The average rate on 15-year fixed-rate loans, popular among homeowners seeking to refinance their mortgages, ticked down to 2.20 percent from 2.21 percent.
The damage from the coronavirus pandemic on the U.S. and global economies suppressed home loan rates through most of 2020, and economists forecast modest increases this year. But they likely will remain relatively low, with the Federal Reserve keeping interest rates near zero as needed until the economy recovers.
Apple to crack down on iPhone tracking
SAN RAMON, Calif. — Apple plans to roll out a new privacy control in the early spring to prevent iPhone apps from secretly shadowing people. That puts the feature on course to come out after a more than six-month delay aimed at placating Facebook and other digital services that depend on such data surveillance to help sell ads.
Although Apple didn’t provide a specific date, the general timetable disclosed Thursday means the long-awaited safeguard known as App Tracking Transparency will be part of an iPhone software update likely to arrive in late March or some point in April.
After delaying the planned September introduction of the safeguard amid a Facebook-led outcry, Apple had previously said it would come out early this year. Apple released the latest schedule update as part of Data Privacy Day, which CEO Tim Cook will salute during a speech scheduled Thursday at a technology conference in Europe.
Apple has been holding off to give Facebook and other app makers more time to adjust to a feature that will require iPhone users to give their explicit consent to being tracked. Analysts expect a significant number of users to deny that permission once it requires their assent. Currently, iPhone users are frequently tracked by apps they install unless they take the extra step of going into iPhone settings to prevent it.
Facebook stepped up its attacks on Apple‘s new privacy control last month in a series of full-page ads in The New York Times, The Wall Street Journal and other national newspapers. That campaign suggested some free digital services will be hobbled if they can’t compile personal information to customize ads. On Wednesday, CEO Mark Zuckerberg questioned Apple‘s motives with the changes, saying the iPhone maker “has every incentive” to use its own mobile platform to interfere with rivals to its own messaging app.

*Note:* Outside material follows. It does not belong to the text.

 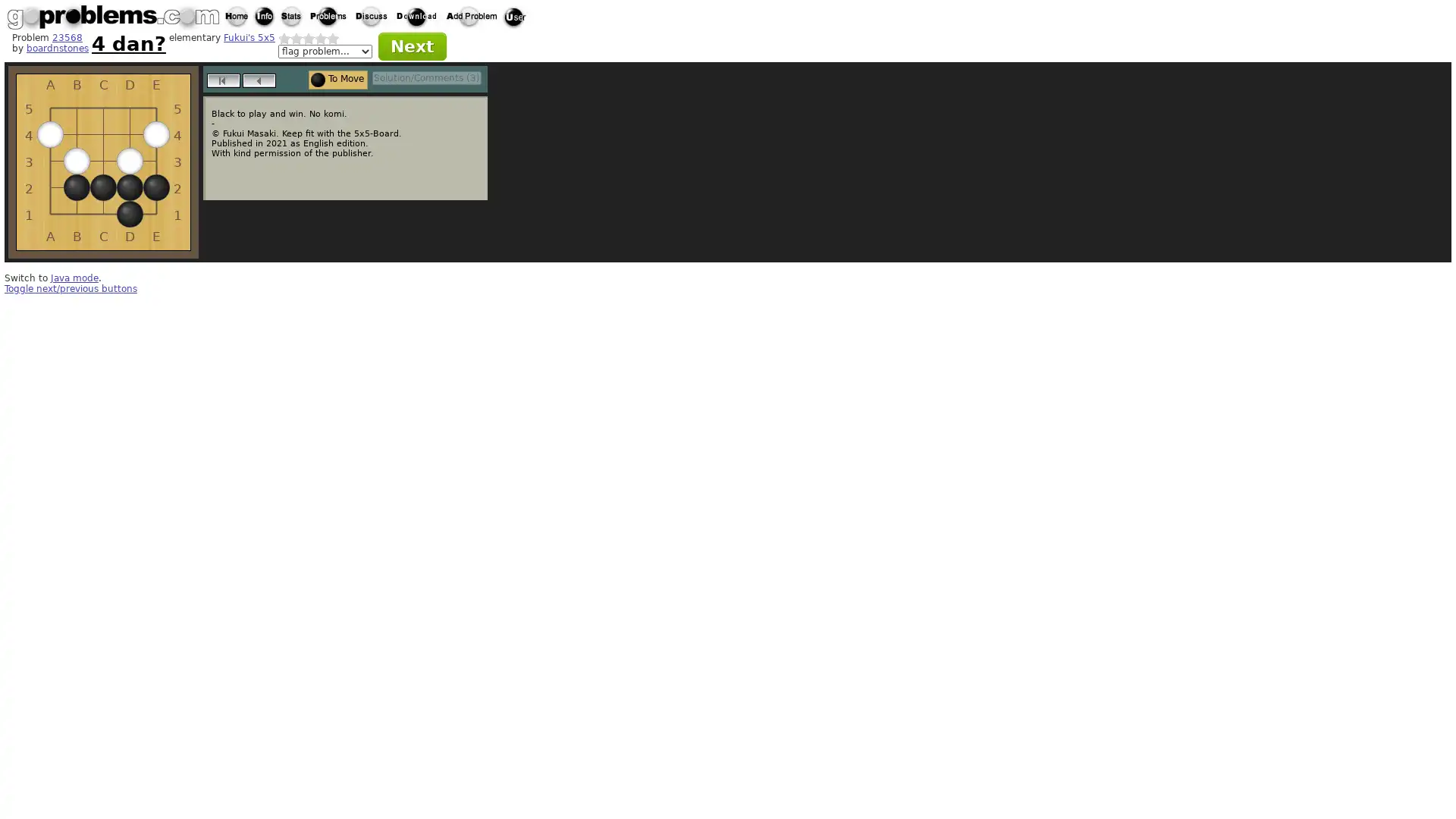 What do you see at coordinates (425, 78) in the screenshot?
I see `Solution/Comments (3)` at bounding box center [425, 78].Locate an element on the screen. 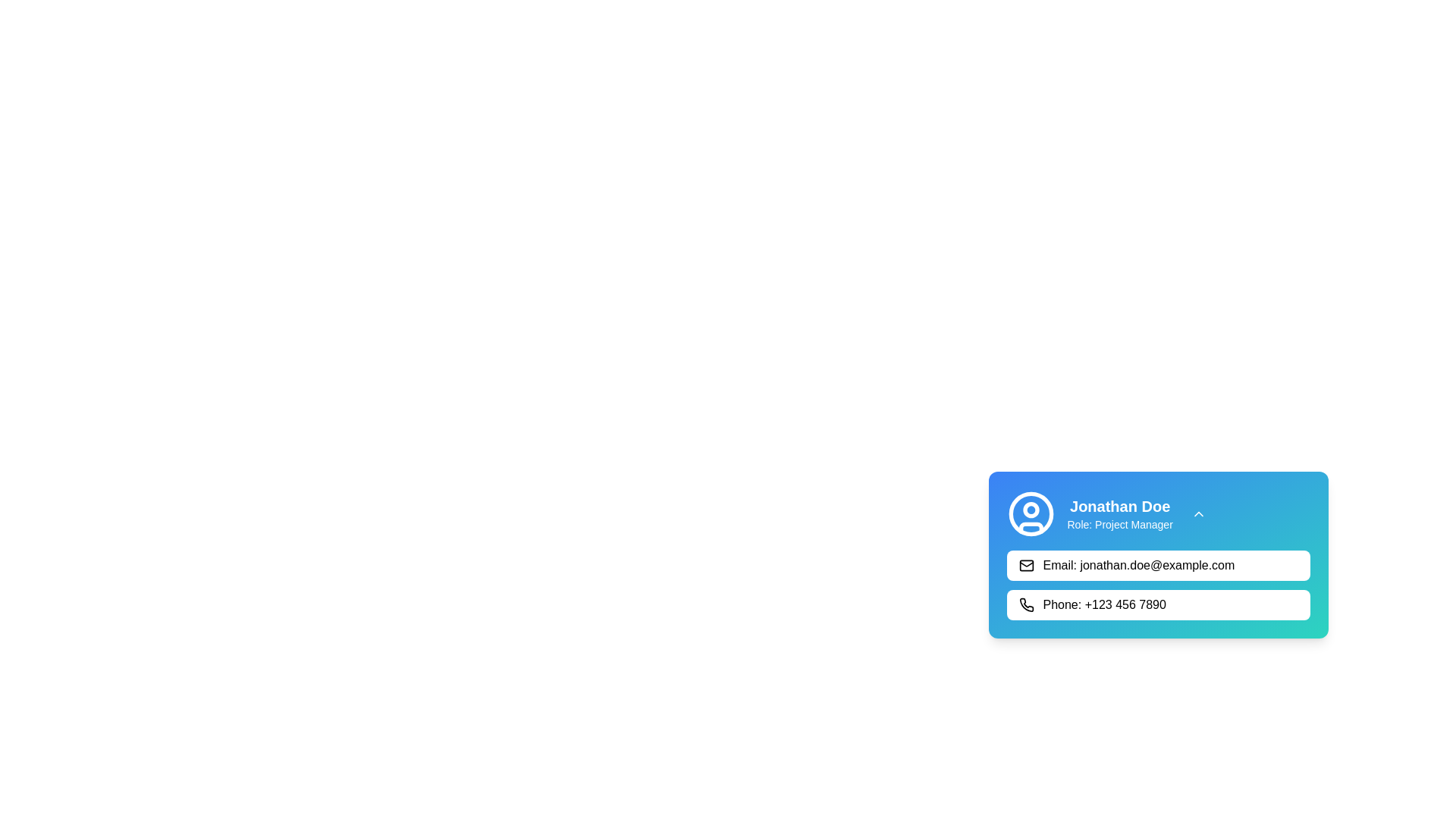  the text block that displays the name and role of an individual in the profile card located at the top-right section of the card is located at coordinates (1120, 513).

“Apple may say that they are doing this to help people, but the moves clearly track their competitive interests,” Zuckerberg said.
American Air affiliate grounds jets for checks
FORT WORTH, Texas — An American Airlines subsidiary grounded most of its planes Thursday to conduct overdue inspections of bolts that secure doors on the nose gear.
The grounding affected two models of Bombardier regional jets operated by PSA Airlines, which operates flights under the American Eagle name. PSA has 130 of the planes, and all but a few were grounded, according to American.
American said it is working with PSA and the Federal Aviation Administration to fix the issue. It said a few of the planes have returned to service but gave no precise numbers and did not offer a timetable for finishing inspections on the remaining planes.
Tracking site FlightAware.com said 200 PSA flights were canceled by midafternoon Eastern time. American said it was trying to arrange new flights for displaced customers.
PSA is based in Dayton, Ohio, and operates many American Eagle flights in the eastern U.S., including at American’s hub airport in Charlotte.